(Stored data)

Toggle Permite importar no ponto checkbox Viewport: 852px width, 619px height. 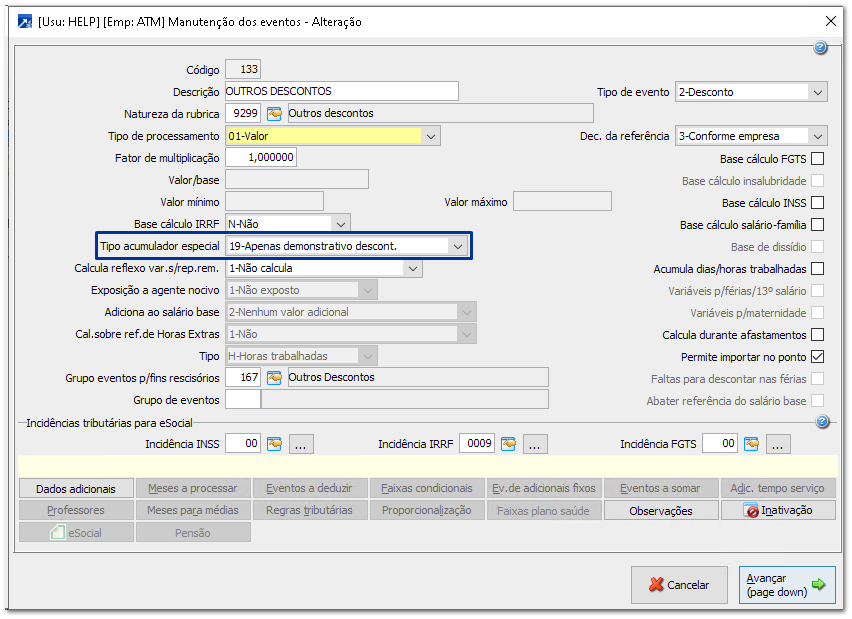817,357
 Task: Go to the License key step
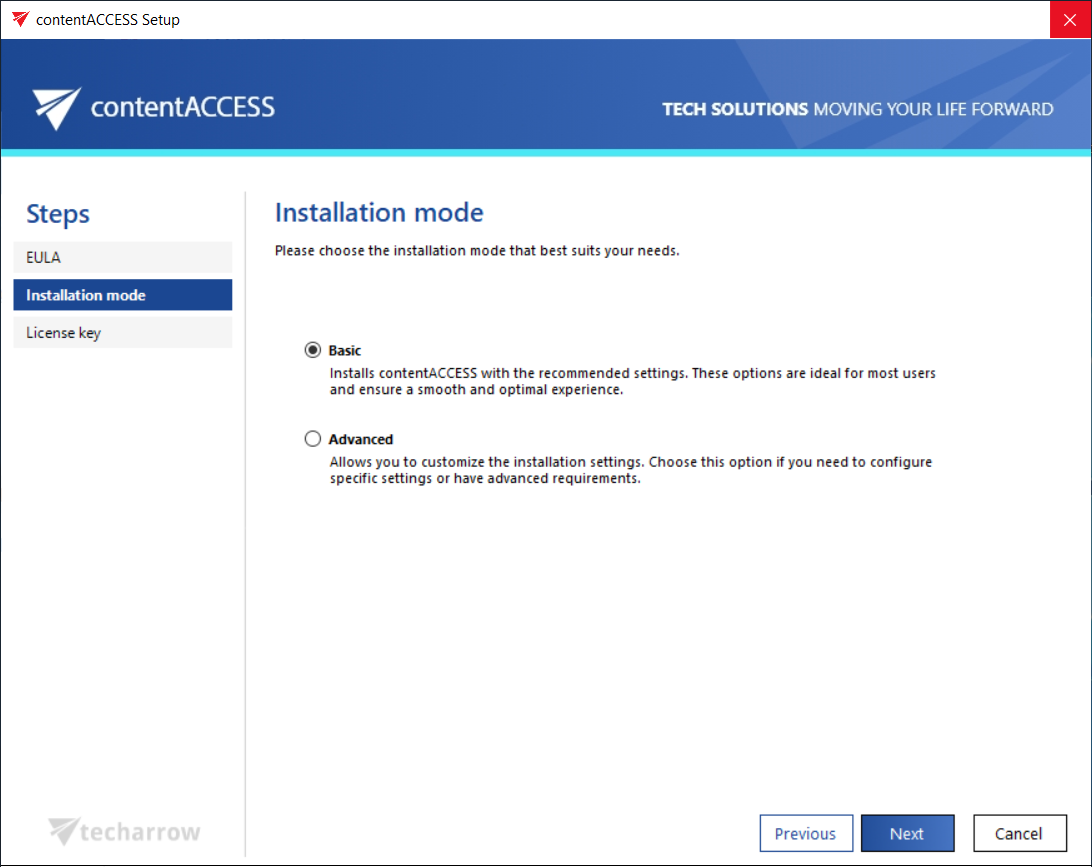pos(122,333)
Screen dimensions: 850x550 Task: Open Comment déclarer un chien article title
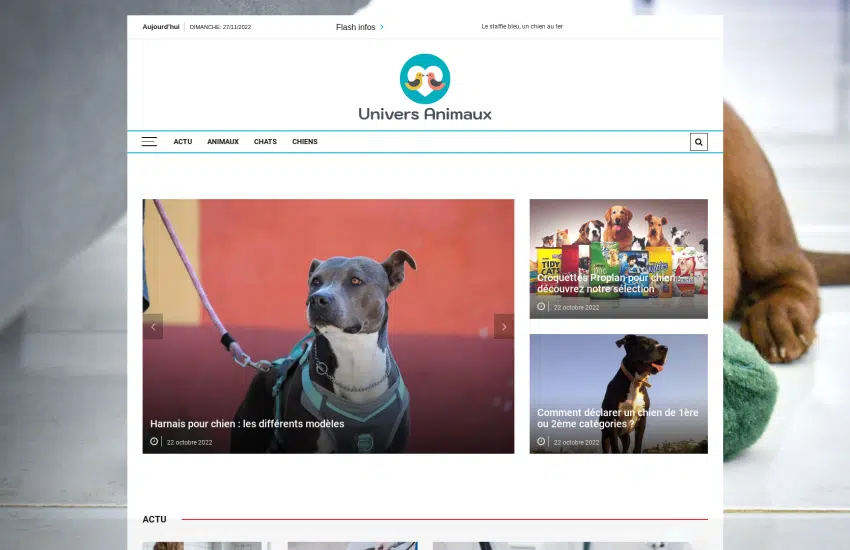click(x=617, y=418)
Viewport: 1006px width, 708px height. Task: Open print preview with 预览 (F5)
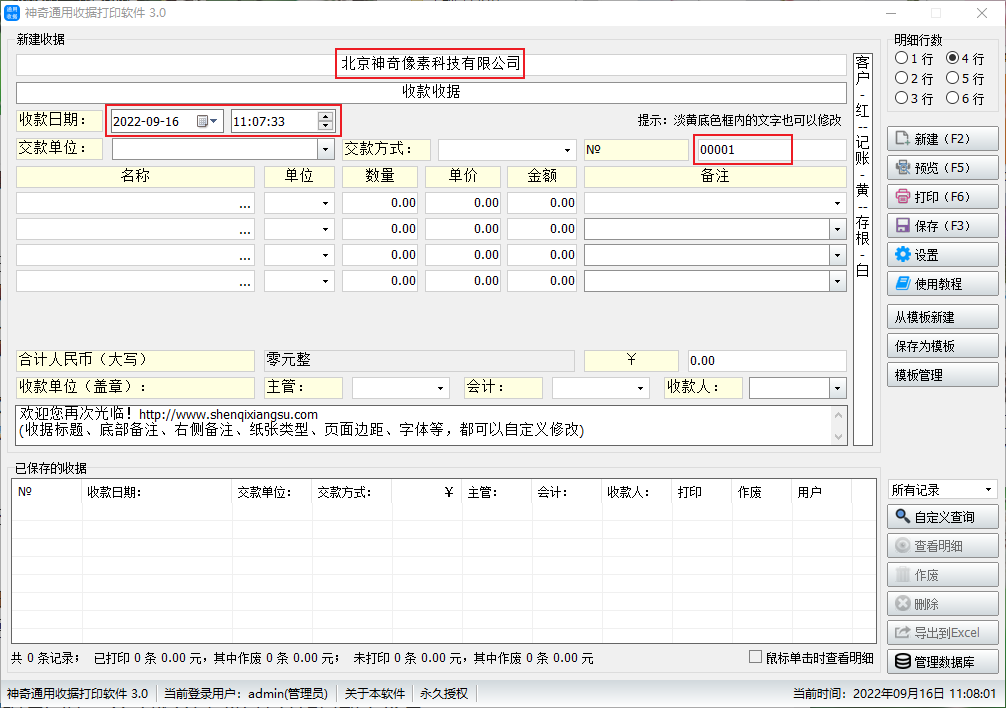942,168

### Exercise requirements
Working from the records above, reproduce exactly the lines from the one with "Screen dimensions: 850x550" through the last line, without the pictures.

### Exercise output
Screen dimensions: 850x550 Task: Open Comment déclarer un chien article title
click(x=617, y=418)
Viewport: 1006px width, 708px height. Task: Open print preview with 预览 (F5)
942,168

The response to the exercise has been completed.